Re: [RFC][PATCH 0/1] ext4: Fix ext4_mb_normalize_request

Andreas Dilger <adilger@xxxxxxxxx> · Tue, 24 Jun 2014 10:25:56 -0600

On Jun 24, 2014, at 6:36 AM, Lukáš Czerner <lczerner@xxxxxxxxxx> wrote:
> On Fri, 13 Jun 2014, Lukas Czerner wrote:
> 
>> Date: Fri, 13 Jun 2014 15:55:35 +0200
>> From: Lukas Czerner <lczerner@xxxxxxxxxx>
>> To: linux-ext4@xxxxxxxxxxxxxxx
>> Subject: [RFC][PATCH 0/1] ext4: Fix ext4_mb_normalize_request
>> 
>> This is my first attempt to fix the ext4_mb_normalize_request()
>> function in in ext4 which deals with file preallocations.
>> 
>> This is not yet a final version as it needs more testing, however
>> I'd like to see some suggestions.
> 
> Does anyone have any comments on this and the related patch ?

Comments inline.

>> Currently there are couple of problems with ext4_mb_normalize_request().
>> 
>> - We're trying to normalize unwritten extents allocation which is
>>  entirely unnecessary, because user exactly knows what how much space
>>  he is going to need - no need for file system to do preallocations.
>> 
>> - ext4_mb_normalize_request() unnecessarily divides bigger allocation
>>  requests to small ones (8MB). I believe that this is a bug rather
>>  than design.

The reason that the large requests were broken into smaller ones is
because it becomes increasingly difficult to find large contiguous
extents as the filesystem becomes more full.  If there was a single
buddy bitmap for the whole filesystem then it would be possible to
scan for e.g. 64MB extents of free blocks, but with the current code
this may require loading up a new block bitmap for each allocation.

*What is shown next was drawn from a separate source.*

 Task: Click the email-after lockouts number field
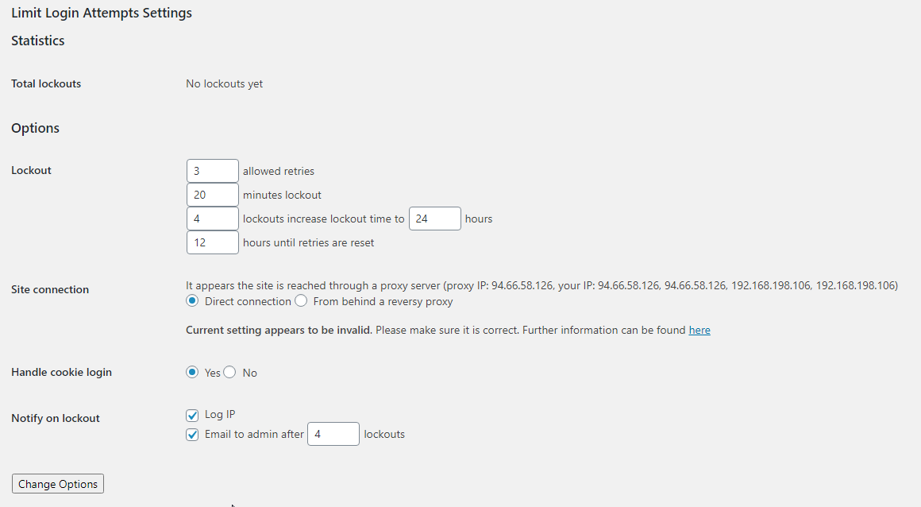(333, 434)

It may be that with the optimizations that have been landed since the
mballoc code was originally written (to cache the largest free extent
in memory for each group) that this group descriptor walk may be fast
enough to handle large allocations.  In that case, the limit on the
number of groups to scan for an allocation may need to be increased.

>> - For smaller allocations (or smaller files) we do not even respect the
>>  fe_logical. Although we do respect it for bigger files.

This is done so it is possible to pack many small allocations into a
single large RAID stripe to avoid read-modify-write overhead.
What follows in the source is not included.